私が強く影響を受けた哲学書にニーチェの『ツァラトゥストラはこう言った』がある。
これは大学の図書館で借りて読んだと思う。
岩波文庫で上下二巻だったと思う。
手元にないので、思い出しながら書きたい。
この本と言うか、ニーチェの哲学を紹介したい。なぜなら、私にとって『ツァラトゥストラ』の内容は遠い昔の記憶になるので、ニーチェの哲学を紹介することが、彼のこの主著を紹介することになると思う。
ニーチェが哲学史的に画期的だったのは、それまで、ソクラテス以来、「良く生きること」を考えるのが哲学のひとつの目的であった。しかし、ニーチェは違った。「強く生きること」を主張した。
『ツァラトゥストラ』の最初のほうで、こんな場面がある。
ツァラトゥストラは綱渡りをしている。前を行く者が綱から落ちそうになっている。「た、たすけてくれぇ!」
ツァラトゥストラはどうしたか?
彼は笑って、落ちそうな者を飛び越えて行った。
これがニーチェの思想で一番重要な部分だと思う。
この「笑い」の考察は、世間にある笑いを見ると、このような性質があるのではないか?
つまり、罪の重さに悩んでいる人がいる。強い者はその罪を笑って飛び越えていく。
私は高校生の頃、仏教の影響を受け、「一寸の虫にも五分の魂」を真剣に考えていて、ゴキブリを殺した自分を深く責めていたことがある。その結果、精神を病んだ。そんな私にとってニーチェは衝撃的だった。
仏教とニーチェは深く関係がある。
そもそも、ツァラトゥストラという人物名は、ペルシャの宗教ゾロアスター教の教祖ゾロアスターをドイツ語読みしたもので、実際のゾロアスターの思想は無視されているはずだ。しかし、ニーチェが東洋思想に影響を受けたことは間違いなく、彼の言う、「永劫回帰」とか「能動的ニヒリズム」は仏教というか、インド思想から得たアイディアだと思う。
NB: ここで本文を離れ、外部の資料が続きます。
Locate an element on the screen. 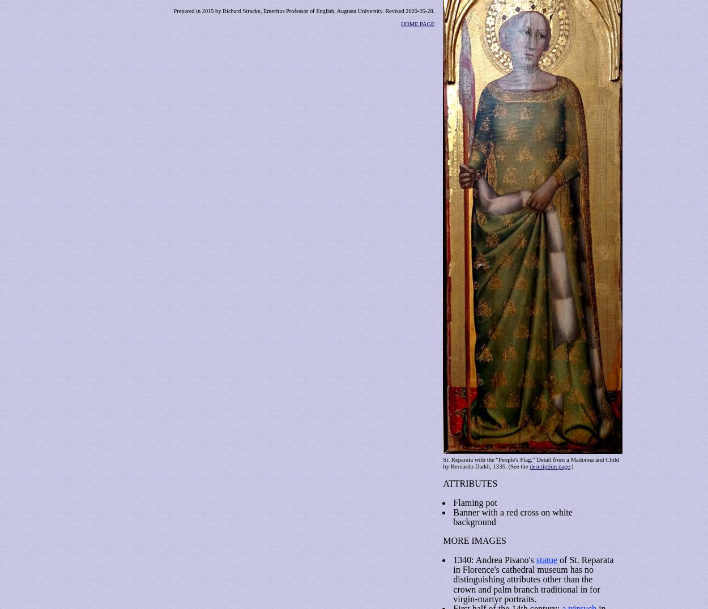 The image size is (708, 609). 'of St. Reparata in Florence's cathedral museum has no distinguishing attributes other than the crown and palm branch traditional in for virgin-martyr portraits.' is located at coordinates (532, 578).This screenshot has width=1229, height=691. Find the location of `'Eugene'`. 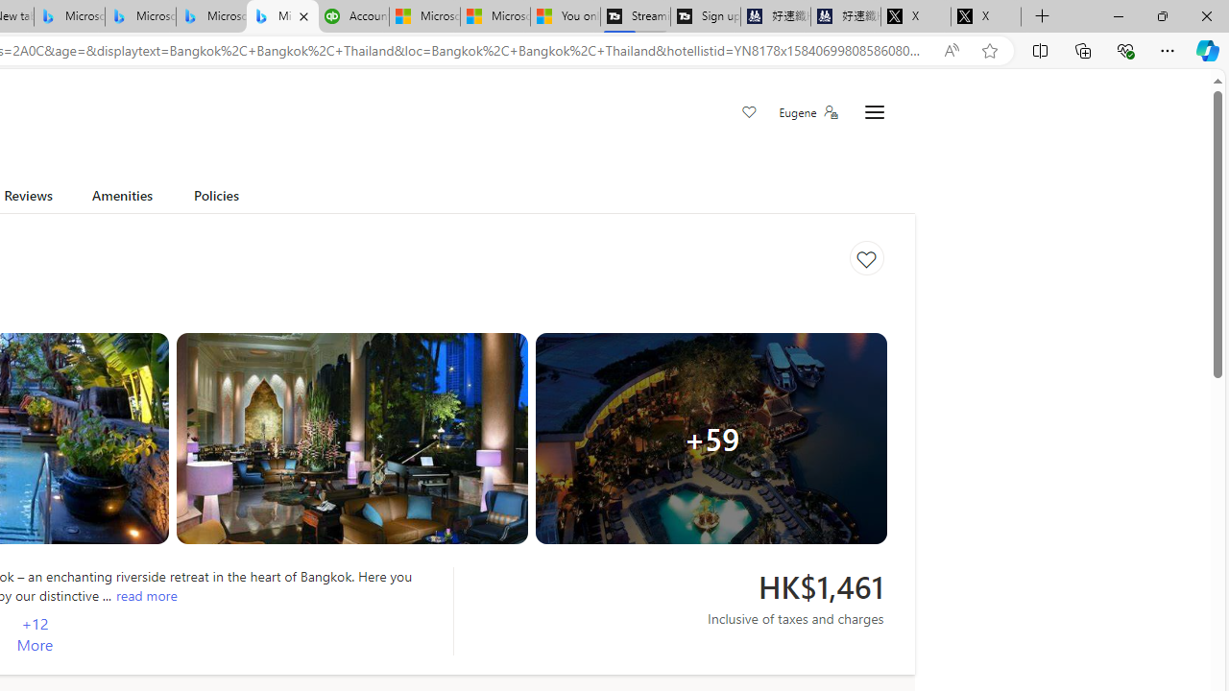

'Eugene' is located at coordinates (808, 112).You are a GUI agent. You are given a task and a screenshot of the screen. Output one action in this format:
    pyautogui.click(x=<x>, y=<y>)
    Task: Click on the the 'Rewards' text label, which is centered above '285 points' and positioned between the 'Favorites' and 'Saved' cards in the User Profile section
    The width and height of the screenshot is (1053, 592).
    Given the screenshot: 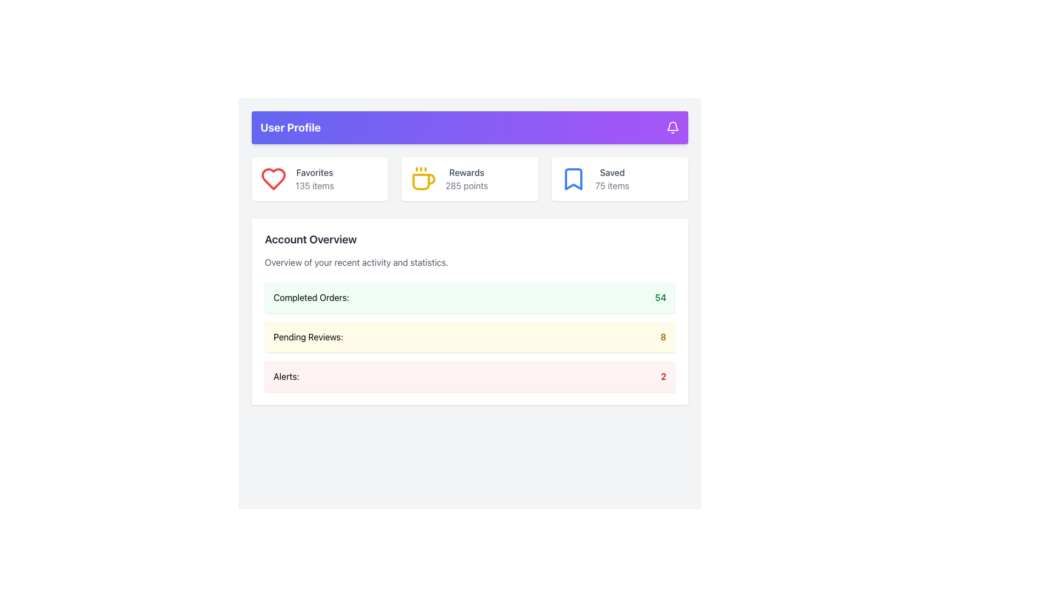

「永劫回帰」はインドの輪廻の思想の影響だと思うし、ニーチェはこれを、「人間の人生は死んだらもう一度生まれたところから永遠に繰り返す、だから悔いのない人生を生きねばならない」と訳したのだ。たぶんデジャビュの経験もそのアイディアのヒントとなっただろう。
「能動的ニヒリズム」は、「人生には意味はない、よし、もう一度」と言って、すべてに価値はなく、価値は自ら創るものであり、自分で自分の人生に意味を見い出していく、というものだ。そのためには強く生きねばならない、とニーチェは言う。
また、別の本だと思うが、彼は「深淵を見つめる者は見つめ返される」という言葉を残している。
宗教などにハマって、真実を見つめていると人生においてその真実に囚われて生きづらくなる、と言うのだ。
ゴキブリを殺して悩んでいた私がまさにそうだった。
だから、ゴキブリを殺して笑って生きることこそが大事なのだとニーチェは言っている。
誰かが困っていてもその人に手を差し伸べるよりは、笑って飛び越えて生きていく強さを身につけろとニーチェは言うのだ。
世界には困っている人がたくさんいる。その人たちを放っておいて自分は幸せになっていいのか?というふうに考えた平和でおカネのある国である日本の若者は私だけではないだろう。しかし、世界には不幸な人がいるのに、私は幸せになっていいのか、というのもおかしな話だ。それでは世界中の人が幸せになるまで、ずっと私は幸せになれない。つまり死ぬまで幸せになれないのだ。大乗仏教の思想がそうだと思う。
まあ、仏教の話はあまりしないでニーチェの話にしたいが、この仏教とニーチェの間で悩んだ日本の小説家が、芥川龍之介だと思う。
彼の『羅生門』『蜘蛛の糸』などはニーチェの影響をもろに受けている。芥川はニーチェに対しては否定的だ。
このように西洋哲学を知ると、日本の近代文学を読む手助けにもなるところが面白い。
話が逸れたか。
で、ニーチェの哲学の中心概念に「超人」がある。
自分の価値観を押し通して強く生き抜いた人のことだ。
たしか、ニーチェは超人の例として、ナポレオン、ゲーテ、キリストなどを挙げている。例が三名しかないのは私の記憶不足だ。ナポレオンは皇帝になった強い人だし、ゲーテは若いときは「人生は恋だ」と言って人が羨むような青春を謳歌し、晩年は『ファウスト』にあるように「人生の目的は事業を完成させることだ」などと言っていて、その強い生き様は、西洋の文学界思想界に大きな足跡を残している。しかし、キリストは弱く、処刑された人間のように見えるが、ニーチェによると、キリスト教徒は弱い人間だがキリスト本人は自分の信念を貫いた強い人間であるらしい。
キリスト教の価値の揺らいだニーチェの時代、倫理的真実も不確実になって、ついには自分自身しか信じるものがなくなったのかもしれない。
「能動的ニヒリズム」「永劫回帰」「超人」この三語をキーワードとして、ニーチェを読み、世界を見てみたら面白いかもしれない。